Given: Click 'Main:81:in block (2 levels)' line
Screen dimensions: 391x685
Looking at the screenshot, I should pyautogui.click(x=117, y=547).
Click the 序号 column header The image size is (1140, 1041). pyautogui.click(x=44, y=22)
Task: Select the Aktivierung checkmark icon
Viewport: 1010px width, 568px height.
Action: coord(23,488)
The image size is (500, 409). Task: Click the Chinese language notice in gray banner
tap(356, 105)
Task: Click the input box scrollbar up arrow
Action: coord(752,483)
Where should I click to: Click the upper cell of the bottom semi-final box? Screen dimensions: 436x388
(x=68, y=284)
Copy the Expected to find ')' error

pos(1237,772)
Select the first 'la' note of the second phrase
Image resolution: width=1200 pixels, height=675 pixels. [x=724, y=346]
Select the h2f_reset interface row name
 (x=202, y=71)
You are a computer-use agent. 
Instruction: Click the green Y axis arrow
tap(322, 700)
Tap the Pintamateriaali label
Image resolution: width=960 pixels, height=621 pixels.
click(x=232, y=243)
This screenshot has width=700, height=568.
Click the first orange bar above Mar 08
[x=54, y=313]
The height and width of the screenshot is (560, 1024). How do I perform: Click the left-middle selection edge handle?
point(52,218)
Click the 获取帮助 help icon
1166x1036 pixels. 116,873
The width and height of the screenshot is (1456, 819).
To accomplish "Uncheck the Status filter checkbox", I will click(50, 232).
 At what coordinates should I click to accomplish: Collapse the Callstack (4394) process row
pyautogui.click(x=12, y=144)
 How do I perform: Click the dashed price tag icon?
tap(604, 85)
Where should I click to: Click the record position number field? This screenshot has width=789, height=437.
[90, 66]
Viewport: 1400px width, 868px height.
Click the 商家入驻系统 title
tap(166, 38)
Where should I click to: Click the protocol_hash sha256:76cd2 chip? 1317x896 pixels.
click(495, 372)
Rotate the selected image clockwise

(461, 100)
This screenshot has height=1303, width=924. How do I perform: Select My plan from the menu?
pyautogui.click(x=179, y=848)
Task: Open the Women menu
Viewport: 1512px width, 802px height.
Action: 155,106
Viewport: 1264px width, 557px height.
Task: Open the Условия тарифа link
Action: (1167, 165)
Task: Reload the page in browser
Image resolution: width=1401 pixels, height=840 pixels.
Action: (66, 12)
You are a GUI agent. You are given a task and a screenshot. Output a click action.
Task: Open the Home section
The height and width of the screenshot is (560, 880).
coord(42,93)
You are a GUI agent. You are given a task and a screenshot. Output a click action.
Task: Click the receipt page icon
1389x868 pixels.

TO DO ::
How many lines of the data above contain the string "Open"? Case matters. Reply with the number only.

REPLY ::
3